Dataset entries
● ● ● ●

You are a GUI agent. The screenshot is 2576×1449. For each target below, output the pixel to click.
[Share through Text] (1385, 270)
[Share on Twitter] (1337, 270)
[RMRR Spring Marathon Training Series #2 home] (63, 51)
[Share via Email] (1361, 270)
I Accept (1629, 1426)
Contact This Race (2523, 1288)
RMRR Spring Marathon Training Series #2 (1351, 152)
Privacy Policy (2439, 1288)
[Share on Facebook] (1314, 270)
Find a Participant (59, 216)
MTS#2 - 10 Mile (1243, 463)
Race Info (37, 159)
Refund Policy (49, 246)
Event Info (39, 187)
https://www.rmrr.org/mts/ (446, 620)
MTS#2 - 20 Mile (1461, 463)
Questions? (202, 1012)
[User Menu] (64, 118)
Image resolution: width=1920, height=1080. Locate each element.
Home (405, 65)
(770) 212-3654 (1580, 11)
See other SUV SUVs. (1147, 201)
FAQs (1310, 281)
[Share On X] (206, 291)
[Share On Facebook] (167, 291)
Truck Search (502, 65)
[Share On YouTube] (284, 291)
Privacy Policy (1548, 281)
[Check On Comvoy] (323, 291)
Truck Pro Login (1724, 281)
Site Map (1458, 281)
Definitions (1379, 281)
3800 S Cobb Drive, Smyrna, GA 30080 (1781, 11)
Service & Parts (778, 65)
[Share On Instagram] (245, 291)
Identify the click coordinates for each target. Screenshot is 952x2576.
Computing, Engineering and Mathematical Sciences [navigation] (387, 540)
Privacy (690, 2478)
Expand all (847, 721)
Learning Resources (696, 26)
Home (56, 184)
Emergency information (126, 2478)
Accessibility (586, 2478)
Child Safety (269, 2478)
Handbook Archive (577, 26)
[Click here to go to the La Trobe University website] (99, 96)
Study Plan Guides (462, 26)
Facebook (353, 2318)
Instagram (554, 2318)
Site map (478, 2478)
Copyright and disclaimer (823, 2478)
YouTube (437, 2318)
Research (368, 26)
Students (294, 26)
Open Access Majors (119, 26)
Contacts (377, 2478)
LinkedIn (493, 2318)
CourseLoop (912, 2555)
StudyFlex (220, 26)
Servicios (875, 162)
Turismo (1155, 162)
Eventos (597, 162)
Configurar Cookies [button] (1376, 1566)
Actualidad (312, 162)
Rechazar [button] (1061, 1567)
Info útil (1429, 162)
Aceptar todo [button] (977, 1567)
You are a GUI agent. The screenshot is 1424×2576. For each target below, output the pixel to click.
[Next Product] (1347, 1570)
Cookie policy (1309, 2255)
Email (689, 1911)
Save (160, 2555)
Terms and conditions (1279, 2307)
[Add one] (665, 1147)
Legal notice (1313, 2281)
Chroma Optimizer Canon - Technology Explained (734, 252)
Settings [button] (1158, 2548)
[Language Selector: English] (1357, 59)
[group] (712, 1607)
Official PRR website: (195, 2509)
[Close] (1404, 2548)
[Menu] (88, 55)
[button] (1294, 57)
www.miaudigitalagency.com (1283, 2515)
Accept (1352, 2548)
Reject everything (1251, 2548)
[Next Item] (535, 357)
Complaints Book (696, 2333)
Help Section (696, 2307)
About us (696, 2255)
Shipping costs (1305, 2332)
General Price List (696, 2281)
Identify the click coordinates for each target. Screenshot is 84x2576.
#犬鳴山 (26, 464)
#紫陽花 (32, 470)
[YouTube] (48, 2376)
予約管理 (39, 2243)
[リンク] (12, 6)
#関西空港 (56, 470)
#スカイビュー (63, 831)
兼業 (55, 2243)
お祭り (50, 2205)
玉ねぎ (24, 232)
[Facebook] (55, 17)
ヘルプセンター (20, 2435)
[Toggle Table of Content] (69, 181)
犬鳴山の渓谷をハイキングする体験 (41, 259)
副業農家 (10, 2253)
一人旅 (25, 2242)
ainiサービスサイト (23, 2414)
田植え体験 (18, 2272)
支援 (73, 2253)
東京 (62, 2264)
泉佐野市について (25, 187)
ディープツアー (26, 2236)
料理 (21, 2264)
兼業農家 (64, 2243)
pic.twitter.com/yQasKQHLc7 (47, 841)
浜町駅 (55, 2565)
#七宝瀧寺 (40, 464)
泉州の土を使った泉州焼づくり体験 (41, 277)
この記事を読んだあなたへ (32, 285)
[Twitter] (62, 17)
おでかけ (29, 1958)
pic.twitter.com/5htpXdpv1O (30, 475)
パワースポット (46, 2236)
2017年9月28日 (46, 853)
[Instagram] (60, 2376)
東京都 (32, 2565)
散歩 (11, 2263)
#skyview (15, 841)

● ● ● ●

→ Work request
Could you retype all of the records above exactly as they appear?

→ Expected answer
You are a GUI agent. The screenshot is 2576×1449. For each target below, output the pixel to click.
[Share through Text] (1385, 270)
[Share on Twitter] (1337, 270)
[RMRR Spring Marathon Training Series #2 home] (63, 51)
[Share via Email] (1361, 270)
I Accept (1629, 1426)
Contact This Race (2523, 1288)
RMRR Spring Marathon Training Series #2 (1351, 152)
Privacy Policy (2439, 1288)
[Share on Facebook] (1314, 270)
Find a Participant (59, 216)
MTS#2 - 10 Mile (1243, 463)
Race Info (37, 159)
Refund Policy (49, 246)
Event Info (39, 187)
https://www.rmrr.org/mts/ (446, 620)
MTS#2 - 20 Mile (1461, 463)
Questions? (202, 1012)
[User Menu] (64, 118)
Image resolution: width=1920, height=1080. Locate each element.
Home (405, 65)
(770) 212-3654 (1580, 11)
See other SUV SUVs. (1147, 201)
FAQs (1310, 281)
[Share On X] (206, 291)
[Share On Facebook] (167, 291)
Truck Search (502, 65)
[Share On YouTube] (284, 291)
Privacy Policy (1548, 281)
[Check On Comvoy] (323, 291)
Truck Pro Login (1724, 281)
Site Map (1458, 281)
Definitions (1379, 281)
3800 S Cobb Drive, Smyrna, GA 30080 (1781, 11)
Service & Parts (778, 65)
[Share On Instagram] (245, 291)
Identify the click coordinates for each target. Screenshot is 952x2576.
Computing, Engineering and Mathematical Sciences [navigation] (387, 540)
Privacy (690, 2478)
Expand all (847, 721)
Learning Resources (696, 26)
Home (56, 184)
Emergency information (126, 2478)
Accessibility (586, 2478)
Child Safety (269, 2478)
Handbook Archive (577, 26)
[Click here to go to the La Trobe University website] (99, 96)
Study Plan Guides (462, 26)
Facebook (353, 2318)
Instagram (554, 2318)
Site map (478, 2478)
Copyright and disclaimer (823, 2478)
YouTube (437, 2318)
Research (368, 26)
Students (294, 26)
Open Access Majors (119, 26)
Contacts (377, 2478)
LinkedIn (493, 2318)
CourseLoop (912, 2555)
StudyFlex (220, 26)
Servicios (875, 162)
Turismo (1155, 162)
Eventos (597, 162)
Configurar Cookies [button] (1376, 1566)
Actualidad (312, 162)
Rechazar [button] (1061, 1567)
Info útil (1429, 162)
Aceptar todo [button] (977, 1567)
You are a GUI agent. The screenshot is 1424×2576. For each target below, output the pixel to click.
[Next Product] (1347, 1570)
Cookie policy (1309, 2255)
Email (689, 1911)
Save (160, 2555)
Terms and conditions (1279, 2307)
[Add one] (665, 1147)
Legal notice (1313, 2281)
Chroma Optimizer Canon - Technology Explained (734, 252)
Settings [button] (1158, 2548)
[Language Selector: English] (1357, 59)
[group] (712, 1607)
Official PRR website: (195, 2509)
[Close] (1404, 2548)
[Menu] (88, 55)
[button] (1294, 57)
www.miaudigitalagency.com (1283, 2515)
Accept (1352, 2548)
Reject everything (1251, 2548)
[Next Item] (535, 357)
Complaints Book (696, 2333)
Help Section (696, 2307)
About us (696, 2255)
Shipping costs (1305, 2332)
General Price List (696, 2281)
Identify the click coordinates for each target. Screenshot is 84x2576.
#犬鳴山 (26, 464)
#紫陽花 (32, 470)
[YouTube] (48, 2376)
予約管理 (39, 2243)
[リンク] (12, 6)
#関西空港 (56, 470)
#スカイビュー (63, 831)
兼業 (55, 2243)
お祭り (50, 2205)
玉ねぎ (24, 232)
[Facebook] (55, 17)
ヘルプセンター (20, 2435)
[Toggle Table of Content] (69, 181)
犬鳴山の渓谷をハイキングする体験 (41, 259)
副業農家 (10, 2253)
一人旅 (25, 2242)
ainiサービスサイト (23, 2414)
田植え体験 (18, 2272)
支援 (73, 2253)
東京 (62, 2264)
泉佐野市について (25, 187)
ディープツアー (26, 2236)
料理 (21, 2264)
兼業農家 (64, 2243)
pic.twitter.com/yQasKQHLc7 (47, 841)
浜町駅 (55, 2565)
#七宝瀧寺 (40, 464)
泉州の土を使った泉州焼づくり体験 (41, 277)
この記事を読んだあなたへ (32, 285)
[Twitter] (62, 17)
おでかけ (29, 1958)
pic.twitter.com/5htpXdpv1O (30, 475)
パワースポット (46, 2236)
2017年9月28日 (46, 853)
[Instagram] (60, 2376)
東京都 (32, 2565)
散歩 (11, 2263)
#skyview (15, 841)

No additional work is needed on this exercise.